Going into the fiscal year, Wolf had sought a multibillion-dollar tax increase. His aim was to resolve a long-term deficit that has damaged Pennsylvania’s credit rating and to funnel more money to public schools to begin wiping out 2011’s budget-balancing funding cuts that had substantially widened the funding disparity between wealthy and poor school districts.

A bipartisan agreement last November that would have achieved some of what Wolf wanted, but it collapsed after House GOP leaders pulled their support.

Now, top Republican lawmakers have not committed to increasing taxes to resolve next year’s approximately $2 billion deficit, and they have not explained how they plan to address it.

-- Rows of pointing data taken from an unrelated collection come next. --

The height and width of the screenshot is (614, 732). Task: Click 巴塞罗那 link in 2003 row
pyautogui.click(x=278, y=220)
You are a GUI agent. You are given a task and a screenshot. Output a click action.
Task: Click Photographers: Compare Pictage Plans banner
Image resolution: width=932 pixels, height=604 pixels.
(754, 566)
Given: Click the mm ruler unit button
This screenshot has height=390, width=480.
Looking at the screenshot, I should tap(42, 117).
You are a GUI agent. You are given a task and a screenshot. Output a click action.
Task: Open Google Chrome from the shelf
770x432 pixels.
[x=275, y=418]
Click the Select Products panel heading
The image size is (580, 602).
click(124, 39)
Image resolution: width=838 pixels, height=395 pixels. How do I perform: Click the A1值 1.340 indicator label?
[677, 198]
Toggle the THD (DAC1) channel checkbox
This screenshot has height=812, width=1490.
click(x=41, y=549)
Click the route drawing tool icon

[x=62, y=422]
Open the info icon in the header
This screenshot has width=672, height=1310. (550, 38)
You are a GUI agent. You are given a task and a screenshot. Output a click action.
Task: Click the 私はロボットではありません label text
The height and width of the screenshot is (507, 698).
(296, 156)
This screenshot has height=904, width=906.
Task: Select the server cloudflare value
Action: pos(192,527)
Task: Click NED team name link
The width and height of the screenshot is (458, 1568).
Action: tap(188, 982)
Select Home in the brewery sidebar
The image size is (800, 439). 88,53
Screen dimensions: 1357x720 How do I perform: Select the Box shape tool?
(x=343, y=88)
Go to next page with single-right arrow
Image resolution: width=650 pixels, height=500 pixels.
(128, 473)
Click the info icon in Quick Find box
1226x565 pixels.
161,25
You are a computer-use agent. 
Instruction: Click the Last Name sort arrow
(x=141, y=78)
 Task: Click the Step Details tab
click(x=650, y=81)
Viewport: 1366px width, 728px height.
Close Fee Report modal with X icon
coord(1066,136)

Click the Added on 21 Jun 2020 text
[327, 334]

On Thursday, Republicans put a $6 billion, no-new-taxes spending bill on Wolf’s desk in an effort, they said, to keep schools open and settle the current fiscal year’s finances before addressing next year’s projected deficit. It authorizes about $800 million less in spending than the bipartisan agreement, and Wolf said he plans to veto it. That would make it the fourth such full or partial veto of a Republican spending plan in nine months.

Republicans may then press to override the veto and, with schools in dire straits, enough Democrats may cooperate to provide the necessary two-thirds majority and deliver a damaging political blow to Wolf.

Even so, that would not fix the deficit.

A major tax increase has never resulted in an electoral calamity for lawmakers, said G. Terry Madonna, a pollster and political science professor at Franklin and Marshall College in Lancaster.

Still, Madonna and others suggested that Wolf may have to abandon the cornerstone of his tax package – an 11 percent increase in the personal income tax – in favor of increasing more targeted, niche taxes that theoretically will be noticed by fewer voters.

In any case, continuing gridlock may be worse than a tax increase.

“Not getting anything done,” Yudichak said, “is unacceptable and unforgiving in the eyes of the voters.”